### TASK INPUTS:
——
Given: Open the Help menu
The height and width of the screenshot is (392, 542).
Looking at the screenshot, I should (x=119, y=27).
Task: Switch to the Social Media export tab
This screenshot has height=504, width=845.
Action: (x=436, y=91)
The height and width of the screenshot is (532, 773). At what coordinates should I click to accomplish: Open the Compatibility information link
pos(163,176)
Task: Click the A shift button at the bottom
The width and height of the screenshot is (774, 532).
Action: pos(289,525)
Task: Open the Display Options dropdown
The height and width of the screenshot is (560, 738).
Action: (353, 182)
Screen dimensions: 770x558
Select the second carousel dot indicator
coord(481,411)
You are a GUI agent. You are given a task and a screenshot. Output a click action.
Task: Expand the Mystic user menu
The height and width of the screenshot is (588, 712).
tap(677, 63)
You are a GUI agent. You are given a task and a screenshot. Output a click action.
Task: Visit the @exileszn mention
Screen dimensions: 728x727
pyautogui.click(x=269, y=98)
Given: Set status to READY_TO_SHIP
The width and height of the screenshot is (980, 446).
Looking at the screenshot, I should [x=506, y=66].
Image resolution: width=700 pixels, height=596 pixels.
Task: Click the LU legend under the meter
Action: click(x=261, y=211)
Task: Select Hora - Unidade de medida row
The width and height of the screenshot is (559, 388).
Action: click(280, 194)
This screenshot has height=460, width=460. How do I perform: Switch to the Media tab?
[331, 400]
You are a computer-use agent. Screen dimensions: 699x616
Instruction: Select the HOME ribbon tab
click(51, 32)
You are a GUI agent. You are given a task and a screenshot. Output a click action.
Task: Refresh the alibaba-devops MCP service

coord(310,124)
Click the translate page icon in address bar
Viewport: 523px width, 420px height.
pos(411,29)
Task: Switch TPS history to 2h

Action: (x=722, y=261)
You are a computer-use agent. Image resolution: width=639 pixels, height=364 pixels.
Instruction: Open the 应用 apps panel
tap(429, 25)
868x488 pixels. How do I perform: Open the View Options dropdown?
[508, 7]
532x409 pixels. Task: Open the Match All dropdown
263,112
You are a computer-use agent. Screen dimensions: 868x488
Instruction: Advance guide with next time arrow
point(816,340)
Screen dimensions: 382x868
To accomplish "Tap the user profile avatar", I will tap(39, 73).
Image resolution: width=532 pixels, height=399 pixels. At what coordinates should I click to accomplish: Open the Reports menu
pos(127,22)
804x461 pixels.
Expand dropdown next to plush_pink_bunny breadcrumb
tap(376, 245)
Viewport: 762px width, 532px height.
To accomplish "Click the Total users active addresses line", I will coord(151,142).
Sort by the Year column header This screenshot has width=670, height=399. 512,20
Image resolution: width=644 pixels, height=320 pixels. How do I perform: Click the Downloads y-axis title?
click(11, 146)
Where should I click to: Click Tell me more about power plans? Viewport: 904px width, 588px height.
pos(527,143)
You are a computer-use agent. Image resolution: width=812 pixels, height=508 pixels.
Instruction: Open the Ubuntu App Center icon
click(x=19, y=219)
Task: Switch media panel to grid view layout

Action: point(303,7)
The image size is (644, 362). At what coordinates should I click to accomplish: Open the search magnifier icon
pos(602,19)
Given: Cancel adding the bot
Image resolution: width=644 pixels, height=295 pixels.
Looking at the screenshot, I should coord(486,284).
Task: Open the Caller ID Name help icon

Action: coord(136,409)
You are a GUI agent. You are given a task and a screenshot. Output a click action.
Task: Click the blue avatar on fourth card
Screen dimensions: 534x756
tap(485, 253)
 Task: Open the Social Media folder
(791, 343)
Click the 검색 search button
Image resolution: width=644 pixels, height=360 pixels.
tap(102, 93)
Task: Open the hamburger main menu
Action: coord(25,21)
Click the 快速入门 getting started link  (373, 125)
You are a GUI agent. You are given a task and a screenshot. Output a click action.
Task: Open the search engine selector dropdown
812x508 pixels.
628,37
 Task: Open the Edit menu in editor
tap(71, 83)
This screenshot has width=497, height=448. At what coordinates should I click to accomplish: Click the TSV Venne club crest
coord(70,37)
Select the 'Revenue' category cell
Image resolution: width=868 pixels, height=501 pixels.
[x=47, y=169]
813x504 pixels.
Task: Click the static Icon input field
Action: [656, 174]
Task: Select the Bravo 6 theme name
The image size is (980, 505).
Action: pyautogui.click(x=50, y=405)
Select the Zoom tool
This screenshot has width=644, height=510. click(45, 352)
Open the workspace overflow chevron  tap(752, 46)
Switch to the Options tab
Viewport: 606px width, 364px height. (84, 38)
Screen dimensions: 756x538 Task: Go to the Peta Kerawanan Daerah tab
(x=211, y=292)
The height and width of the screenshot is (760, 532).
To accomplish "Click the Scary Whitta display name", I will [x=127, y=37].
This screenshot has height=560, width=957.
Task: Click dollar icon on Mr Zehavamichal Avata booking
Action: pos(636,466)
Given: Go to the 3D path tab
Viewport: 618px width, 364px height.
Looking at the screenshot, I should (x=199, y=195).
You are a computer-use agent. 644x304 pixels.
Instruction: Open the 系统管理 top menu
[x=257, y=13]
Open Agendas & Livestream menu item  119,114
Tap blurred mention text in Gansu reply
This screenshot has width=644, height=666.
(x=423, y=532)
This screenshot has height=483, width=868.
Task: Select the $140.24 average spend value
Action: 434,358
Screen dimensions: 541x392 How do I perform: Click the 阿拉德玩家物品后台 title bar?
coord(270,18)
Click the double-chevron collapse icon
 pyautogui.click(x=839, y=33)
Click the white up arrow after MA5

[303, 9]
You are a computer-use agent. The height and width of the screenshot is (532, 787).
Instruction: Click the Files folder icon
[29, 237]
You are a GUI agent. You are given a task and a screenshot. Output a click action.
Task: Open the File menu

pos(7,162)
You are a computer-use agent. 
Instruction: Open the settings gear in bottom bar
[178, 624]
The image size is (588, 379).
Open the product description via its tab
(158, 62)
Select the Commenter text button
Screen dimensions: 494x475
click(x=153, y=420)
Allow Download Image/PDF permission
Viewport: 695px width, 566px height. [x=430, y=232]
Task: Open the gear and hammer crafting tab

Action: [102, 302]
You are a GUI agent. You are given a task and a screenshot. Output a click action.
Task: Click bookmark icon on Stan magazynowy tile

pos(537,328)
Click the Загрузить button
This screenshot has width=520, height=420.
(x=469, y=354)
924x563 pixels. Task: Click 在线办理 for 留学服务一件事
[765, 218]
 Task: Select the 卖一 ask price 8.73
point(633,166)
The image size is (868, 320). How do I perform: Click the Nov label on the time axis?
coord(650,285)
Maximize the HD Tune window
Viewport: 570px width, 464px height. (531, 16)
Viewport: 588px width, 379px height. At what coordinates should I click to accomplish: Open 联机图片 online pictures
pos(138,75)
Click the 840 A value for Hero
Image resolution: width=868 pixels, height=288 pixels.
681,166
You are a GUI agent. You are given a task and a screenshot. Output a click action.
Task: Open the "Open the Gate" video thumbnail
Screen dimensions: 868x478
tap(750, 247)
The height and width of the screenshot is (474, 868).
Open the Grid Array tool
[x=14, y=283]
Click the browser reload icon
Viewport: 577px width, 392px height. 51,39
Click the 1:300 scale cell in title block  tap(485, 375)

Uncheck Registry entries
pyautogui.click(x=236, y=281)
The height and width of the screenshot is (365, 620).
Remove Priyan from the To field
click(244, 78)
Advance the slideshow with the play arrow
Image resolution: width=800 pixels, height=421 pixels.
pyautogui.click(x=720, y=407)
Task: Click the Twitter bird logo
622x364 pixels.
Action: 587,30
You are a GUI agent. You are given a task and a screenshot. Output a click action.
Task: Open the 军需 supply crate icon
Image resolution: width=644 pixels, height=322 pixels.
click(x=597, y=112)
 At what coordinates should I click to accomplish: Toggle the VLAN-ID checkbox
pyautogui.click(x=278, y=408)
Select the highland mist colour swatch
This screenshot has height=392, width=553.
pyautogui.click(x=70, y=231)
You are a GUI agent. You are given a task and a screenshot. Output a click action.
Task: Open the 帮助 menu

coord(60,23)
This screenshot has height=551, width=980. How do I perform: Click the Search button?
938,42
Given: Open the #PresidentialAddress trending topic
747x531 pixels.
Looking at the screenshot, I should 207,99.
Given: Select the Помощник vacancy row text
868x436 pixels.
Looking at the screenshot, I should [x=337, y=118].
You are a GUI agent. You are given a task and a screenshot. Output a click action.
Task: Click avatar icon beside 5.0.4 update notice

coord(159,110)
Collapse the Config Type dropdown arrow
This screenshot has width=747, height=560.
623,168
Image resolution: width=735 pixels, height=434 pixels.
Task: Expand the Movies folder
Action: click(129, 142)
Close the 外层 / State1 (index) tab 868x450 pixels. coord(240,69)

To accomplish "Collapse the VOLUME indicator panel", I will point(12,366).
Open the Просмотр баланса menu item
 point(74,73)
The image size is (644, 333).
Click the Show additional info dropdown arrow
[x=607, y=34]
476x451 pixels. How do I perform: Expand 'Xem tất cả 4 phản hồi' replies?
——
### THE TASK:
Could you reproduce, exactly, every line above from the line with "Click the 快速入门" to the line with "Tap blurred mention text in Gansu reply", and no other line? Both ends count.

### RESPONSE BELOW:
Click the 快速入门 getting started link  (373, 125)
You are a GUI agent. You are given a task and a screenshot. Output a click action.
Task: Open the search engine selector dropdown
812x508 pixels.
628,37
 Task: Open the Edit menu in editor
tap(71, 83)
This screenshot has width=497, height=448. At what coordinates should I click to accomplish: Click the TSV Venne club crest
coord(70,37)
Select the 'Revenue' category cell
Image resolution: width=868 pixels, height=501 pixels.
[x=47, y=169]
813x504 pixels.
Task: Click the static Icon input field
Action: [656, 174]
Task: Select the Bravo 6 theme name
The image size is (980, 505).
Action: pyautogui.click(x=50, y=405)
Select the Zoom tool
This screenshot has width=644, height=510. click(45, 352)
Open the workspace overflow chevron  tap(752, 46)
Switch to the Options tab
Viewport: 606px width, 364px height. (84, 38)
Screen dimensions: 756x538 Task: Go to the Peta Kerawanan Daerah tab
(x=211, y=292)
The height and width of the screenshot is (760, 532).
To accomplish "Click the Scary Whitta display name", I will [x=127, y=37].
This screenshot has height=560, width=957.
Task: Click dollar icon on Mr Zehavamichal Avata booking
Action: pos(636,466)
Given: Go to the 3D path tab
Viewport: 618px width, 364px height.
Looking at the screenshot, I should (x=199, y=195).
You are a computer-use agent. 644x304 pixels.
Instruction: Open the 系统管理 top menu
[x=257, y=13]
Open Agendas & Livestream menu item  119,114
Tap blurred mention text in Gansu reply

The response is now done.